ABSTRACT The autophagosomal SNARE STX17 (syntaxin 17) promotes lysosomal fusion and
degradation, but its autophagosomal recruitment is incompletely understood. Notably,
PtdIns4P is generated on autophagosomes and promotes fusion through an unknown mechanism.
Here we show that soluble recombinant STX17 is spontaneously recruited to negatively
charged liposomes and adding PtdIns4P to liposomes containing neutral lipids is sufficient
for its recruitment. Consistently, STX17 colocalizes with PtdIns4P-positive autophagosomes
in cells, and specific inhibition of PtdIns4P synthesis on autophagosomes prevents
its loading.
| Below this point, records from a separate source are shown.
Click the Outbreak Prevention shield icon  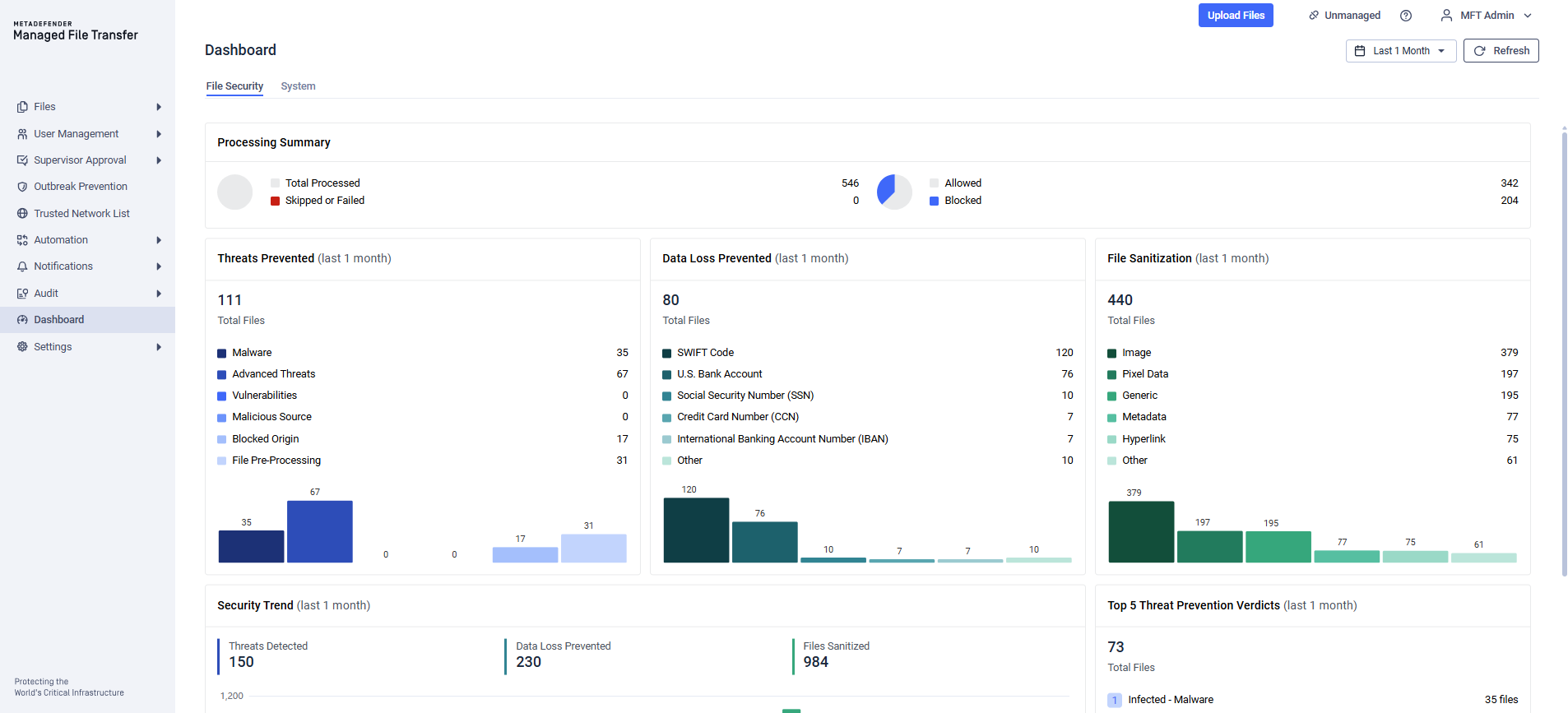tap(22, 187)
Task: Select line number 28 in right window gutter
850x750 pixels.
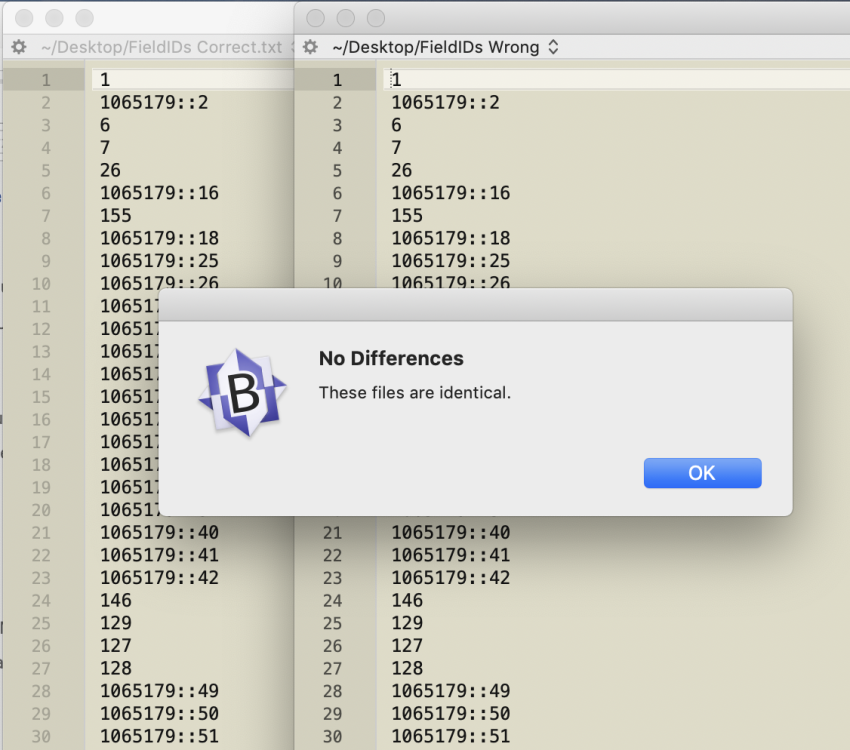Action: tap(332, 691)
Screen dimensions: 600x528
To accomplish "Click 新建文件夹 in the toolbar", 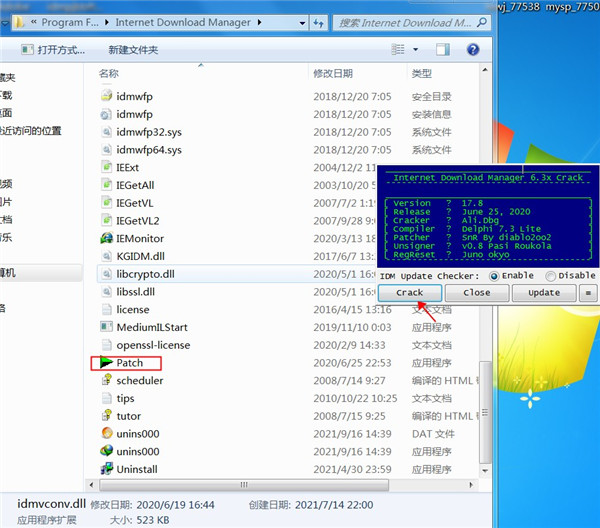I will point(133,49).
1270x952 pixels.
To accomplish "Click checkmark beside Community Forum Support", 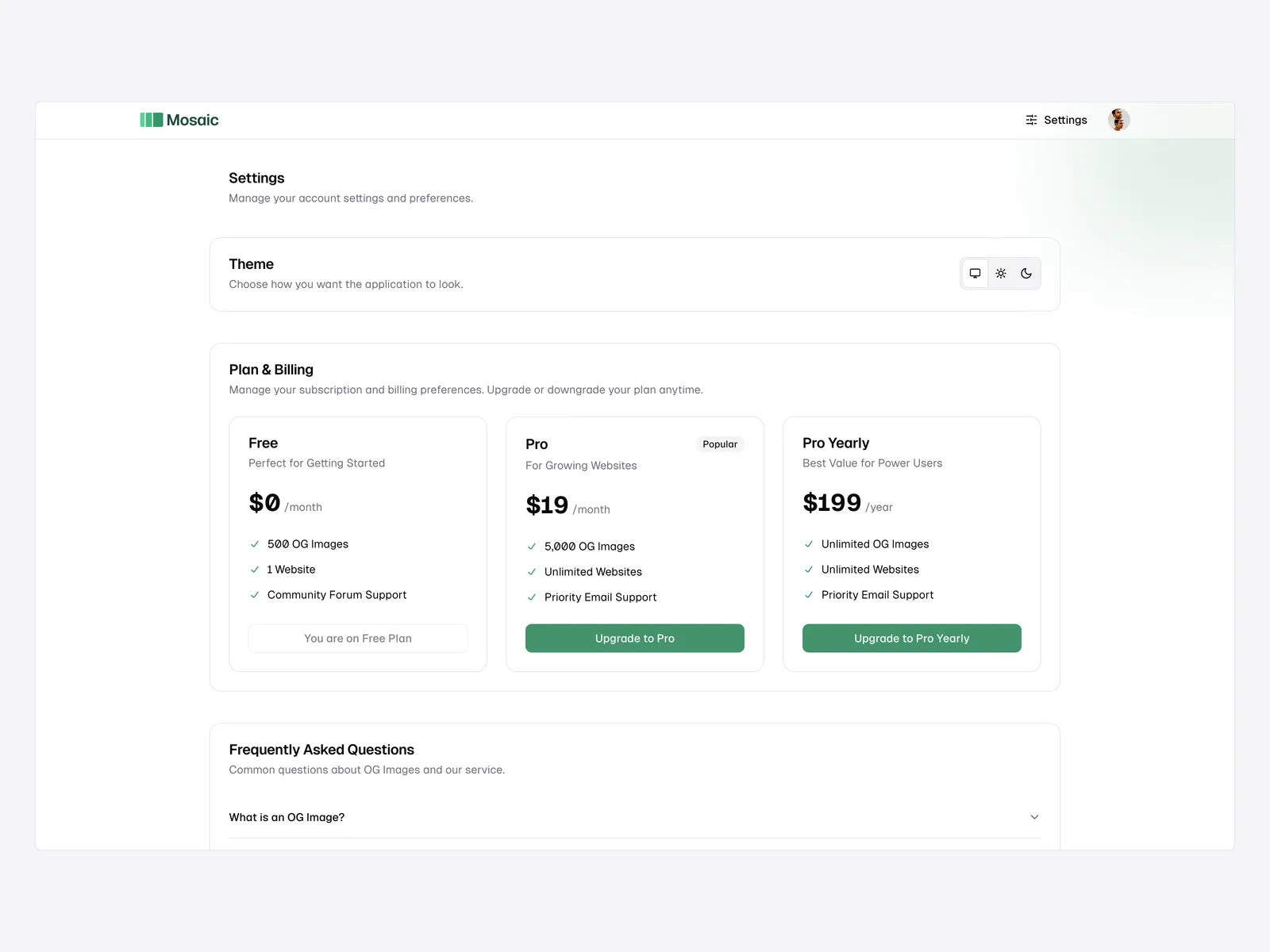I will [x=255, y=595].
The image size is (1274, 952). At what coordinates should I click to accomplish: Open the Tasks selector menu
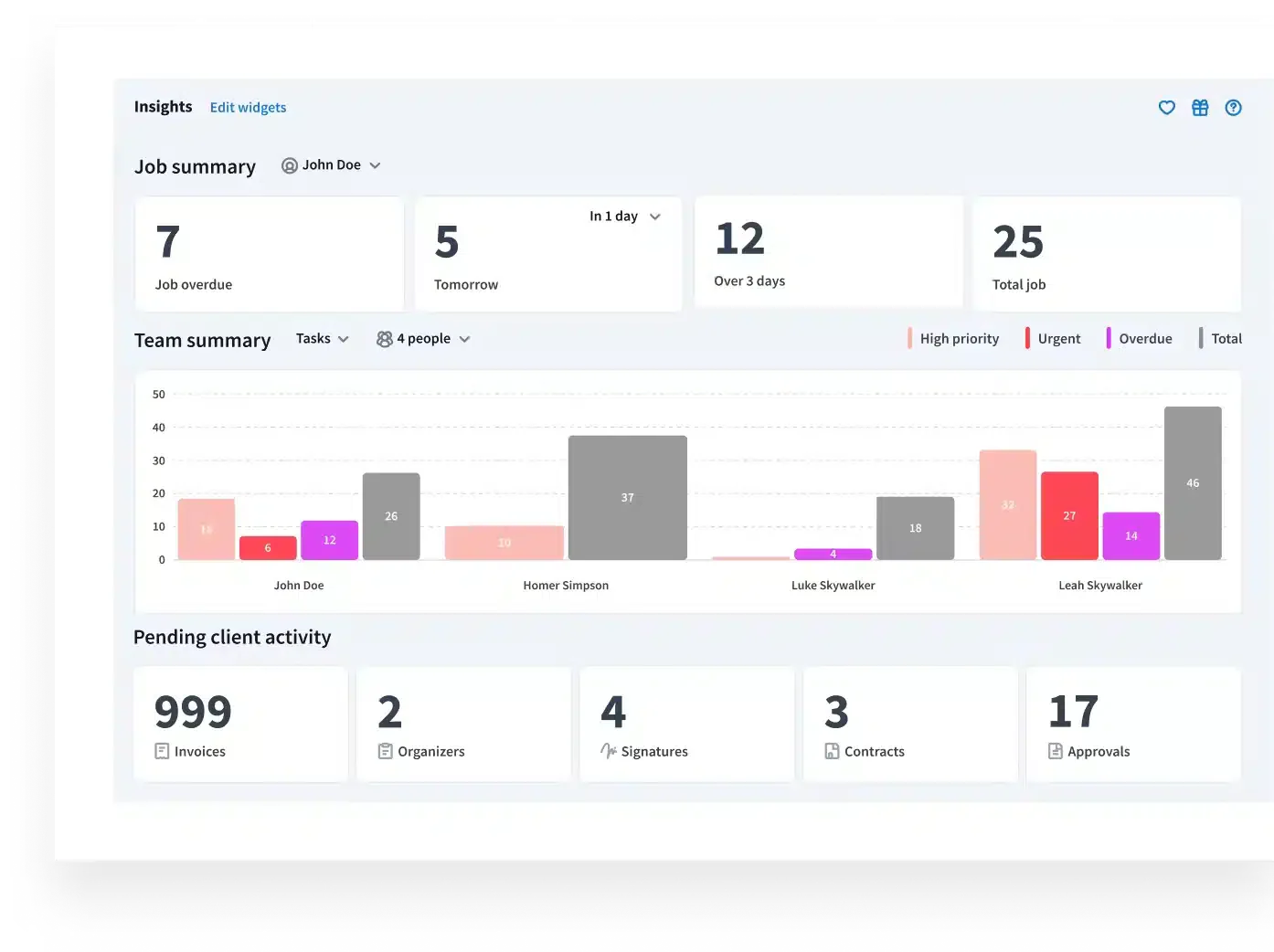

Molecular dynamics simulations indicate that C-terminal positively charged
amino acids establish contact with membrane bilayers containing negatively charged
PtdIns4P. Accordingly, Ala substitution of Lys and Arg residues in the C terminus
of STX17 abolishes membrane binding and impairs its autophagosomal recruitment. Finally,
only wild type but not Ala substituted STX17 expression rescues the autophagosome-lysosome
fusion defect of STX17 loss-of-function cells. We thus identify a key step of autophagosome
maturation that promotes lysosomal fusion.